This record is a partial extract of the original cable. The full text of the original cable is not available.
UNCLAS DJIBOUTI 001237
STATE FOR AF/E AND AF/PD NSC FOR AFRICA DIRECTOR MARK SWAYNE STATE ALSO PASS USAID NAIROBI FOR REDSO
E.O. 12958: N/A TAGS: PREL PGOV SCUL EAID ETRD DJ SUBJECT: EMBASSY HOSTS DJIBOUTIAN ARTS AND CRAFTS EXHIBITION
1. (U) Ambassador launched December 4 at Djibouti's Palais du Peuple the Embassy's second Arts and Crafts Exhibition and Sale in two years for Djiboutian handicrafts and art works. The five-day exhibition featured works and wares of 22 artisan associations in Djibouti, attracted a host of viewers and buyers and generated USD 8,700 in sales to these associations.
2. (U) In her speech inaugurating the event, the Ambassador conveyed the pride she felt in having the opportunity to bring wider exposure to local artisan communities and to deepen the U.S. Embassy's partnership with artisan associations in Djibouti.
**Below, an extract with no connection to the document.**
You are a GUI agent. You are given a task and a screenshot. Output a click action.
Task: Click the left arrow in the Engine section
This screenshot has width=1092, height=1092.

She told the audience of invited guests that the U.S. Ambassador's Self-Help Program is U.S. Government-funded and designed to support small projects and programs to assist grassroots organizations and local individuals. She added that one of the most important goals of the Embassy is to promote traditional handicrafts of Djibouti while encouraging prosperity for its people. The Ambassador expressed hope that the exhibition would lead to new and innovative ways to share talents and identify markets for Djibouti's handicrafts.
3. (U) Minister of Women's Affairs, Aicha Mohamed Robleh, said Djiboutian artisans are very closely attached to the traditional culture of their country. She asked friendly countries to help female artisans in production of their work. This will lead, the Minister said, to higher quality of the Djiboutian product, training, supervision and standardization of work so that the label "Made in Djibouti" will be more competitive in the marketplace. The Minister expressed the desire to see space created for handicrafts in all areas frequented by tourists to Djibouti. She underlined that technical assistance would be indispensable to reinvigorate and inspire women artisans and enhance their economic and cultural role in society.
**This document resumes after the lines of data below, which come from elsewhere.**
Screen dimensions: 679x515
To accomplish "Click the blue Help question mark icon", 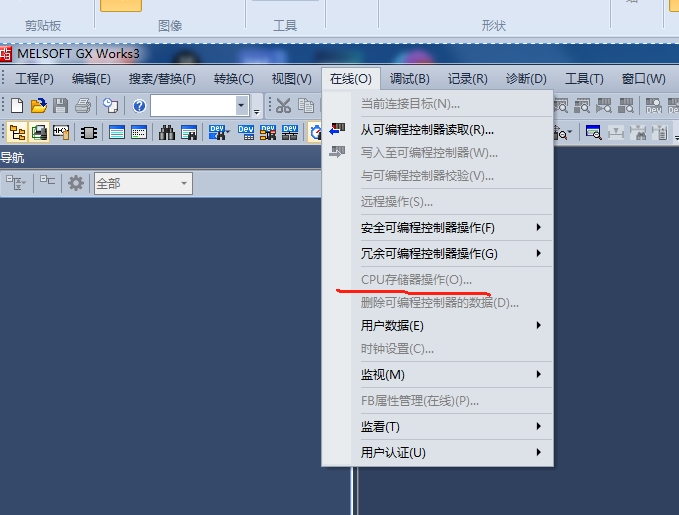I will pyautogui.click(x=139, y=105).
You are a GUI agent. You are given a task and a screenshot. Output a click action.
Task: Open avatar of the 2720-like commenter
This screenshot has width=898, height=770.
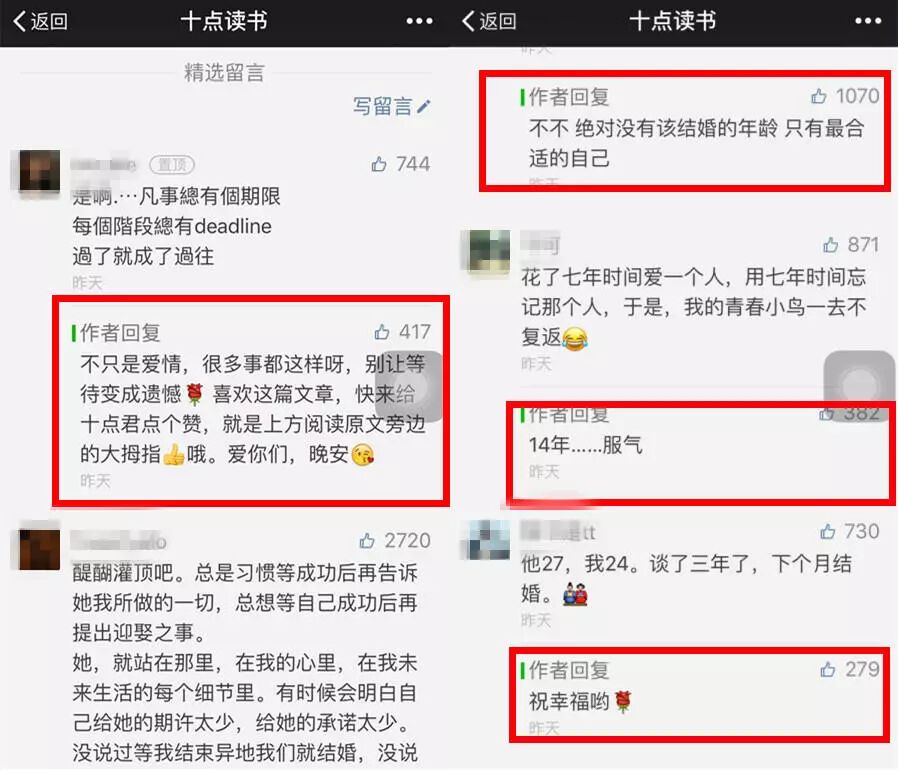point(40,549)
4. (U) The Embassy advertised extensively in support of the exhibition, placing flyers at various business establishments in Djibouti city, distributing flyers to NGOs, embassies and consulates in Djibouti and placing banners announcing the event over major streets in town and at the Palais du Peuple. The Embassy also prepared 30 second commercial segments after each local news broadcast on Djiboutian television. The spots were run in four languages. Two women parliamentarians, who are also presidents of two artisan associations, encouraged the President of the National Assembly and fellow assembly members to support the artisans. Minister of Women's Affairs Robleh told Embassy's Self-Help Coordinator that she had noted the planned exhibition and sale during the President's weekly ministerial meeting.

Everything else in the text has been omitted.